Norman Leahy, a Bearing Drift editor, wrote that Republicans dismissing the special session as a gimmick “are missing the politics of reform–and that the one who has the most to lose isn’t their seat mate (or themselves), but Terry McAuliffe.”
“A special session held before the election will, necessarily, draw additional attention to Terry McAuliffe,” Leahy notes, writing that McAuliffe has in just the last week “endured a series of bad stories” about GreenTech, the Securities and Exchange Commission’s investigation into possible fraud in the company’s marketing, and whether the company violated SEC law while McAuliffe was in charge.
He continues by asserting that, “McAuliffe can’t afford to have this investigation, on top of the lingering questions about his other past business deals, put under a special session microscope.
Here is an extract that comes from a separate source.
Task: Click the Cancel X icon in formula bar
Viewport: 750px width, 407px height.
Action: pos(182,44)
Hence, he dismisses it as a ‘gimmick.'”
Bearing Drift started a petition to pressure Republicans to join Cuccinelli in calling for a special session.
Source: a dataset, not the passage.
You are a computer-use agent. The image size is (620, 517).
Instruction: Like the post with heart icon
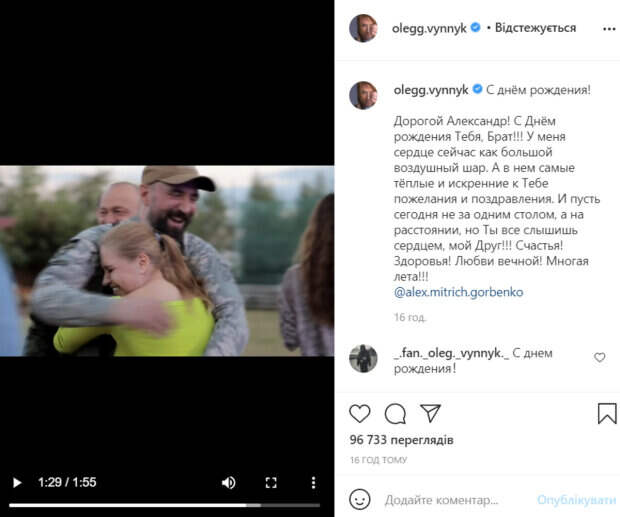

Cuccinelli, in an op-ed last week calling for a special session, wrote that he would look to support “a number of needed reforms” such as:
… a cap on gifts at an amount agreed upon by the General Assembly, a new requirement for spouses and immediate family members to take part in the disclosure process, extending restrictions related to General Assembly members’ lobbyist-spouses, a mandatory 10-day reporting period for significant travel expenses provided to a state official, and the formation of an independent state ethics commission.
Cuccinelli and Virginia Republican governor Bob McDonnell accepted gifts from Star Scientific CEO Jonnie Williams under Virginia’s lax ethics rules, and have received a flood of bad press for doing so during the gubernatorial campaign. However, Republicans, like those at Bearing Drift, believe that a special session will remind Virginians that McAuliffe would exploit Virginia’s lax ethics laws even more egregiously, especially since McAuliffe came up with the idea during the Clinton administration of renting out the Lincoln Bedroom in the White House to donors.
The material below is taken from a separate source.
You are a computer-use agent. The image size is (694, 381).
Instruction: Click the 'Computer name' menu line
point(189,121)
Cuccinelli conceded that he will be “the first to admit that I’ve made my own mistakes when it comes to Virginia’s disclosure requirements. Though I was fully cleared by a Democrat Commonwealth’s Attorney, I’ve learned from my mistakes and believe they make me a more credible messenger in this much-needed debate.”
He did suggest, though, that McAuliffe has a lot more to lose if a special session is called than he does.
“I did not expect my colleagues in Richmond to jump for joy when I called on the governor to call a special session,” he wrote. “Likewise, I predicted Terry McAuliffe, now the subject of two federal investigations, would dismiss my proposal as a gimmick-which he promptly did. But now is the time for people to come forward and be part of the solution. If my opponent doesn’t want to be part of it, that’s his prerogative.”